Fig. 1: The mutational footprint of chemotherapies across treatment-related AMLs.

a Cancer patients (breast cancer as an example in the figure—purple circle) exposed to chemotherapy, which damages cell DNA (orange stars), may develop treatment related acute myeloid leukemia (tAMLs). Non-malignant hematopoietic cells at the time of exposure to chemotherapy are faced with a bottleneck that reduces the population, leading to the development of AML over time. b The whole-genome sequence of thirty tAML cases of patients who suffered from a primary solid tumor and were treated with different anticancer drugs (represented in the Sankey diagram) were obtained from three different sources, including three cases sequenced in-house. These were analyzed in combination with 32 cases of primary AMLs (WGS AML cohort). c Burden of single nucleotide variants and indels do not significantly differ across cases of the WGS AML cohort (two-tailed Mann–Whitney p = 0.33, and 0.1 respectively). d Mutational profile of a platinum-related signature active across cases in the WGS AML cohort. All tAML cases from patients exposed to platinum-related drugs exhibit activity of the signature (two-tailed Mann–Whitney p = 3.37 × 10⁻⁹, and 4.16 × 10⁻⁷). As a result of the process of reconstruction of the mutational profile of all samples carried out by the signatures extraction algorithm, one tAML case in a patient not exposed to platinum-based drugs and one primary AML case exhibit a “false” small activity of the platinum-related signature, a phenomenon known as signature bleeding²⁶. (See more details in Fig. S1.) e Burden of single nucleotide variants (left) and double base substitutions (right) of primary AML, non-platinum-exposed, and platinum-exposed tAML cases in the WGS AML cohort. Comparisons were carried out with a two-tailed Mann-Whitney test. f Number of mutations contributed by the platinum-related signature across tAML cases in comparison with that counted across metastatic tumors from several organs of origin.

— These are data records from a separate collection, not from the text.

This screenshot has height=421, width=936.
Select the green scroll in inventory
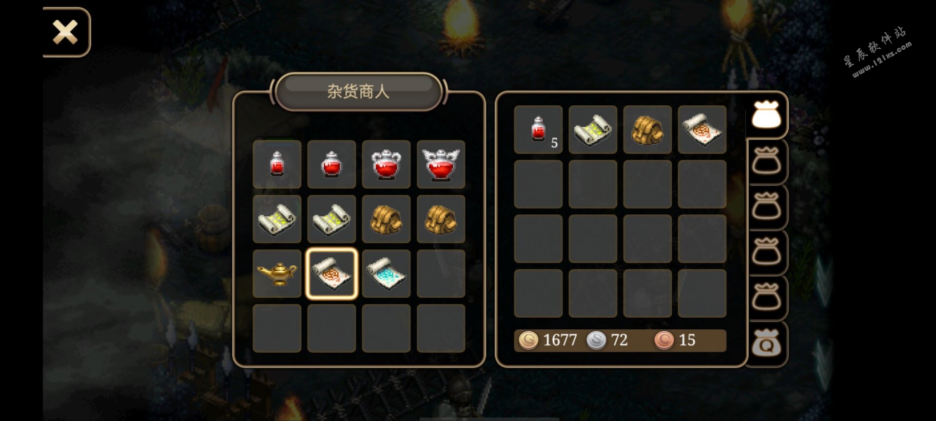click(593, 130)
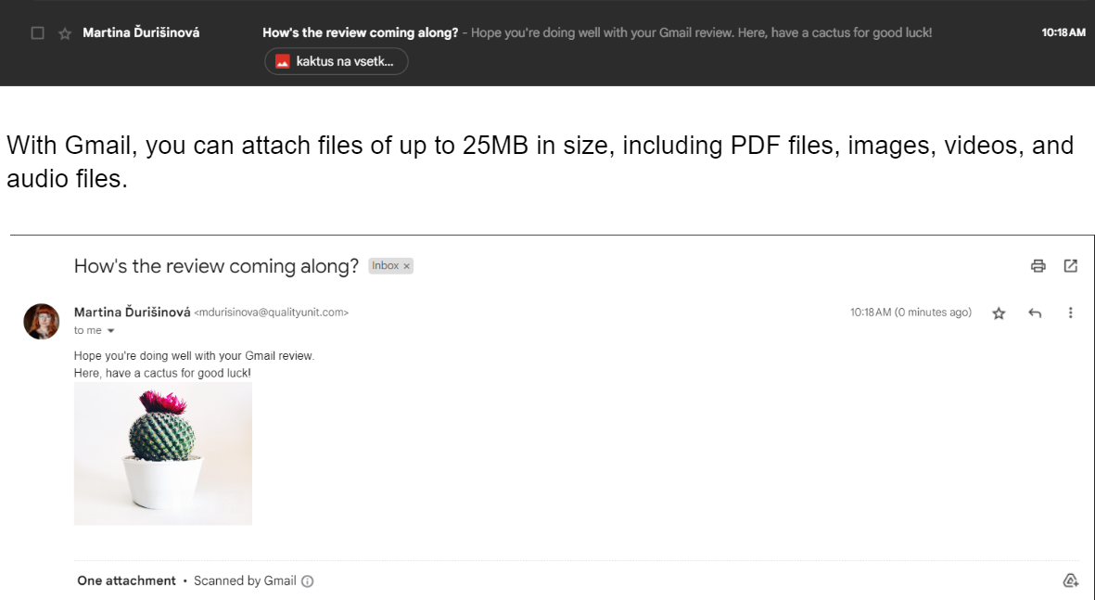Remove the Inbox label with its x

(406, 266)
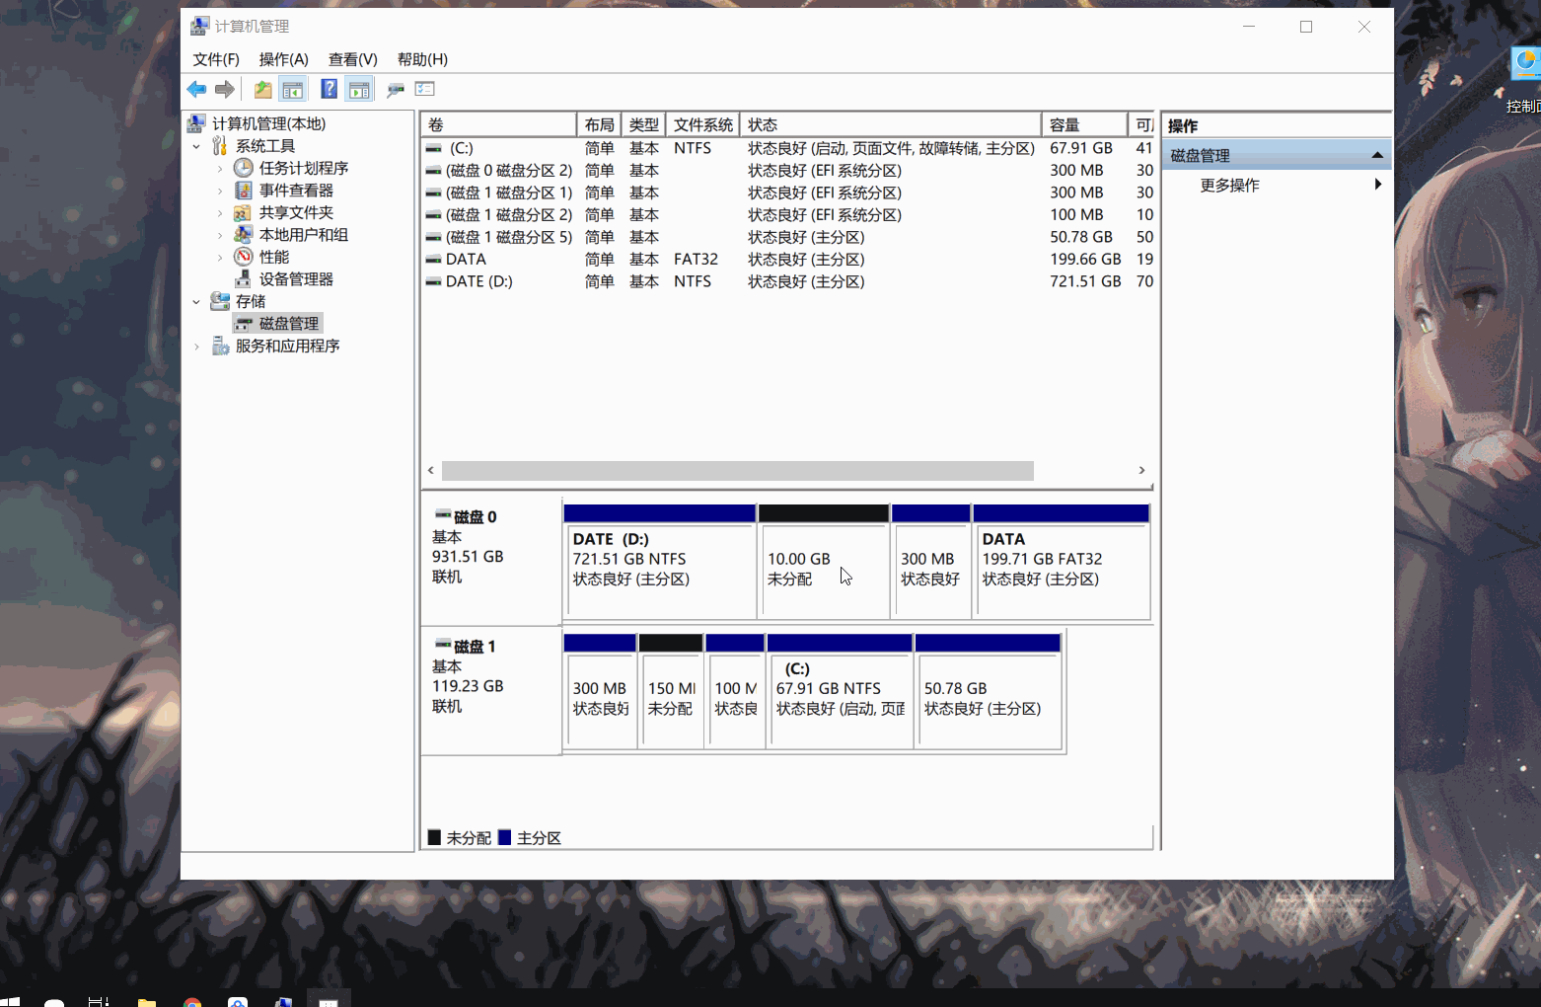The width and height of the screenshot is (1541, 1007).
Task: Click the drive with magnifier toolbar icon
Action: [396, 90]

The box in each boxplot delimits the first and third quartiles of the distribution (with a line representing the median); the whiskers delimit the lowest data point above the first quartile minus 1.5 times the interquartile distance and the highest data point below the third quartile plus 1.5 times the interquartile distance. AML acute myeloid leukemia, t-AML treatment-related AML, WGS whole-genome sequencing, SBS single base substitution, SNV single nucleotide variant, INDEL insertion or deletion.